Juicy, savory, and flavorful roasted chicken with fennel, carrots, onions, and dried plums is easy enough for a weeknight meal and elegant enough for company. Also a great recipe for leftovers – if there are any!
Most recipes I am inspired to make come from something I ate at a restaurant, a recipe featured in one of the magazines I read (these days that’s primarily Real Simple and Better Homes and Gardens), or something I’ve seen on Pinterest or Instagram. Occasionally I’ll be inspired to make a healthier version of a recipe I remember from growing up, like my Baked Panko Crusted Chicken in place of fried schnitzel. And then sometimes a recipe just comes about from sheer luck of combining ingredients I think will go well together.

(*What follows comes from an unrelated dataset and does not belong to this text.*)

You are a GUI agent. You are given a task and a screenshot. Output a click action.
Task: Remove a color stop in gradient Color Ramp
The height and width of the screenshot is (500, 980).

To be honest, I am not really sure what inspired this roasted chicken with fennel recipe – that’s how long ago I first made it! But whatever it is that inspired it, it came out so good that I knew I had to make it again and this time write down everything I did. So months ago I got to it, and since then the recipe has been sitting on my desk, the photos in iPhoto waiting to be edited, and the date for posting moving every week on my editorial calendar. Until now.
Double Duty Dinner
I love this theme! I mean, who wants to cook a new meal every night? Truth be told, I am guilty of doing just that pretty often because I underestimate how much my little girls will eat or how much we will love something and eat more of it than expected. But when I’m putting together my weekly Menu Plan Monday, I try to take into account having leftovers or making something new with what remains of a previous night’s meals.
One of my favorite Two for One meals is making Thai Chicken Salad with leftover Coconut-Lime Chicken – it’s a great way to use up the leftover sauce, which is so finger-licking good you won’t want to throw it out!
In the meantime, here’s this month’s Recipe ReDux. The leftover chicken from this roasted chicken with fennels, carrots, & dried plums can also be made into chicken salad – just shred the chicken, dice up the veggie mixture, and mix with the gravy. Then fill a whole wheat pita pocket and there’s your lunch or dinner for the next day. You can also add the chicken to a mixed salad or put it between two slices of bread- even without the cooked vegetables, the chicken is so moist and juicy, you’ll be happy to eat it on it’s own!
- 1 pound carrots, peeled, halved lengthwise, and cut into 1/2-inch chunks (~3 cups)
- 1 large fennel bulb, sliced (~3 cups)
- 2 onions, sliced into half moons
- 3 tablespoons olive oil, divided
- 1 tablespoon chopped fresh rosemary (or 1 teaspoon dried)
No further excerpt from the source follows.